Objective: The aim of the study was to investigate the endogenous metabolites of patients with psoriasis vulgaris which will be helpful for the diagnosis of the disease and to provide the evidence of pathogenesis and the formulation for the individualized dosage regimen.
Patients and methods: This study investigated the plasma metabolomic profiling between the psoriasis vulgaris patients (N=12) and the healthy volunteers (N=12) using ultra-performance liquid chromatography/quadrupole time-of-flight mass spectrometry (UPLC/Q-TOF MS) metabolomic techniques. Principal component analysis (PCA) and orthogonal partial least squares discriminant analysis (OPLS-DA) were used to identify and visualize the metabolic data clusters.

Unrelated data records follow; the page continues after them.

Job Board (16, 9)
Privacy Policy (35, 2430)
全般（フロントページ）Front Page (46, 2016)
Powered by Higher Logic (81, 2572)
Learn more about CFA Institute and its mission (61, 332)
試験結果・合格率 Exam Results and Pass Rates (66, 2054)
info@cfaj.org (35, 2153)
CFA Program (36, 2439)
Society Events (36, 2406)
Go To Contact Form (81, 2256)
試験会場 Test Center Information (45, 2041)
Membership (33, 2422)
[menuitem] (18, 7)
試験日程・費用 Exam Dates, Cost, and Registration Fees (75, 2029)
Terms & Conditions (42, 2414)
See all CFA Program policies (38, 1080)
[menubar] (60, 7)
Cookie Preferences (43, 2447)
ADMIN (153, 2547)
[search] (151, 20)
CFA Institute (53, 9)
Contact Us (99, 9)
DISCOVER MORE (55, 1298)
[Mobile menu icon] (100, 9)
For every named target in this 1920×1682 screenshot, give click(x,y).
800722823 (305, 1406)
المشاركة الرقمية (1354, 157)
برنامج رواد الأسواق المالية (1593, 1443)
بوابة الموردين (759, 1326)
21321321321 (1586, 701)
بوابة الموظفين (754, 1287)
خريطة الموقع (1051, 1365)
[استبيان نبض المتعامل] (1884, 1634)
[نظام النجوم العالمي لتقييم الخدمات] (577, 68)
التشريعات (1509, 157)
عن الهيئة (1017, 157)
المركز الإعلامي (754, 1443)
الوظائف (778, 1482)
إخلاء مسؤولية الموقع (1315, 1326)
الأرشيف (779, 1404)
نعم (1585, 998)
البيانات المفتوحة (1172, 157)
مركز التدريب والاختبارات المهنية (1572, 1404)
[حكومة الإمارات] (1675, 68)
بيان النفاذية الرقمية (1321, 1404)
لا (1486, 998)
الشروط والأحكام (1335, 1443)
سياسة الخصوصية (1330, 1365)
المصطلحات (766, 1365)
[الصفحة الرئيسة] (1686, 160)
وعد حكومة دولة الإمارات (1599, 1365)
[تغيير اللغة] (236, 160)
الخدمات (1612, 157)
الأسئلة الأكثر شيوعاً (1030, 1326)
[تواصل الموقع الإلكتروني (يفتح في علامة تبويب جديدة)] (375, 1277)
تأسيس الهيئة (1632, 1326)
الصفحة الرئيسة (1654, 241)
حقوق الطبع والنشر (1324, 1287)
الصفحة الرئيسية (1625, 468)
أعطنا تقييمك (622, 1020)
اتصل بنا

Results: A total of 22 differential metabolites contributing to the clusters were identified, among which the levels of threonine (p<0.001), leucine (p<0.001), phenylalanine (p<0.001), tryptophan (p=0.018), palmitamide (p<0.001), Linoleic amide (p<0.001), oleamide (p<0.001), stearamide (p<0.001), cis-11- eicosenamide (p< 0.001), trans-13-Docosenamide (p<0.001), uric acid (p=0.034), LysoPC (16:0) (p<0.001), LysoPC (18:3) (p<0.001), LysoPC (18:2) (p=0.024), LysoPC (18:1) (P=0.012) and LysoPC (18:0) (p=0.002) were significantly higher in the plasma of psoriasis vulgaris patients compared with the healthy controls, whereas oleic acid (p<0.001), arachidonic acid (p<0.001) and N-linoleoyl taurine (p<0.001) were significantly lower. These biomarkers are related to glucose metabolism, lipid metabolism, amino acid metabolism, nucleic acid metabolism and so on.
Conclusions: The data suggest that psoriasis vulgaris patients may have disrupted lipid and amino acid metabolism, as well as inflammation and functional lesions in the liver and kidney. This study deepens the understanding of psoriasis vulgaris pathogenesis and proposes novel ideas and methods for auxiliary diagnosis and treatment of the disease.